Le rapport établi par James Nicholson (ECR) a été approuvé par 34 voix pour et 3 voix contre.
Le rapport sera soumis au vote du Parlement dans son ensemble fin 2011. Entretemps, les députés mèneront un trilogue informel avec la Commission et le Conseil en vue de parvenir à un accord en première lecture avant le vote en plénière. Les nouvelles dispositions, qui seront mises en œuvre après les votes prescrit et leur publication dans le Journal officiel de l’UE, sont censées rester en vigueur jusqu’au 30 juin 2020, et être réexaminées en 2014 et 2018.
Le président de l’European Milk Board (EMB), Romuald Schaber, qui était le 29 juin 2011 à Luxembourg pour une conférence de presse conjointe avec Fredy de Martines du Luxembourg Dairy Board (LDB), qui regroupe 300 producteurs de lait luxembourgeois, a porté un jugement mitigé sur ce nouveau développement.
Pour l’EMB, le rapport "présente des graves lacunes, mais il est également évident que le travail politique de l’EMB a porté des fruits." Pour les producteurs de lait, "l’obligation des contrats de livraison partout dans l’UE, et l’introduction d’un système de transmission des données de livraison "sont des lueurs d’espoir". Mais il reste "extrêmement problématique que les coopératives soient exemptées des régulations importantes et que des formules de prix nébuleuses pour des contrats entre producteurs et transformateurs soient autorisées". Bref, "le résultat final du vote de la Commission AGRI du Parlement européen n’est pas propre à faire face aux défis du marché laitier. Ces décisions ne peuvent pas empêcher la prochaine crise."

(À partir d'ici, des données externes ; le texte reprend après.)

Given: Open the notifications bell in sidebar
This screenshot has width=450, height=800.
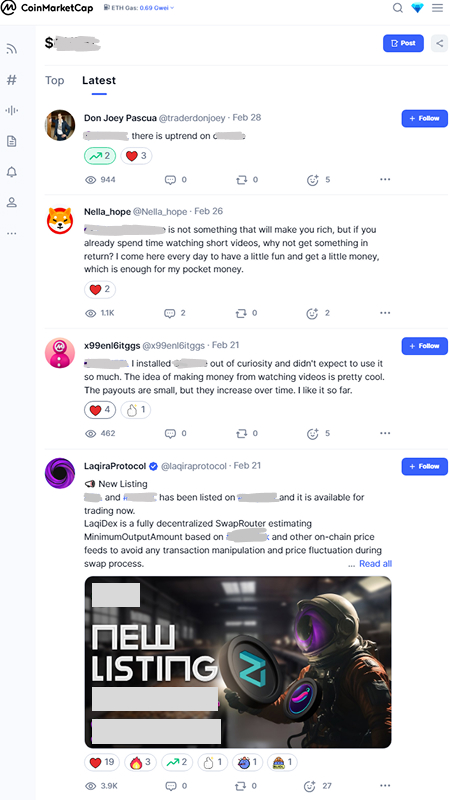Looking at the screenshot, I should tap(12, 172).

L’introduction d’un système de transmission des données sur les volumes et les prix des achats de lait aux institutions nationales est jugée de manière positive, car elle "permet la surveillance du marché et il est indispensable d’élargir ce système afin d’établir une agence européenne de régulation", dit Romuald Schaber. L’agence de régulation prévue est aussi saluée.
L’EMB salue également le fait que le Parlement européen ait voulu rendre les contrats obligatoires et valables dans toute l’UE. Cela renforce "le marché commun (...) par des règles communes et des conditions similaires qui s’appliquent à tous les producteurs » et « réduit le risque de monter les producteurs les uns contre les autres".
Le fait que la Commission AGRI ait relevé les limites nationales de regroupement pour des organisations de producteurs de 33 % - la proposition initiale de la Commission européenne - à 40 % est aussi bien accueilli, et l’EMB s’en attribue le mérite. La limite de 3,5 % de la production laitière de l’UE pour les regroupements de producteurs à l’échelle européenne par contre ne correspond pas pour les producteurs de lait aux conditions réelles sur le marché. Dans un contexte de grandes fusions des laiteries, cette limite empêche les producteurs de négocier à pied d’égalité avec leurs clients.
Pour l’EMB, "la décision d’exempter des coopératives de l’obligation de fixer des prix avec leurs producteurs est extrêmement insatisfaisante", car elle favorise selon l’association des prix plus bas. Les conditions des contrats définies par la Commission AGRI et ses formules sont jugées "nébuleuses" et affaiblissent la position des producteurs sur le marché. Par ailleurs, les organisations interprofessionnelles sont considérées comme "un tigre en papier sans compétences".
Des propos de Fredy de Martines, il est ressorti que le prix actuel du lait qui tourne autour de 30 cents le litre ne suffit pas à la rentabilité des exploitations, et cela est d’autant plus vrai que le prix des fourrages a augmenté de 30 à 35 %, notamment à cause de la sécheresse. L’aide publique pallie à l’urgence du moment, mais l’objectif, c’est d’arriver à un prix du lait qui permette aux exploitations de redevenir rentables. Et cette rentabilité passe par un prix de 40 cents le litre.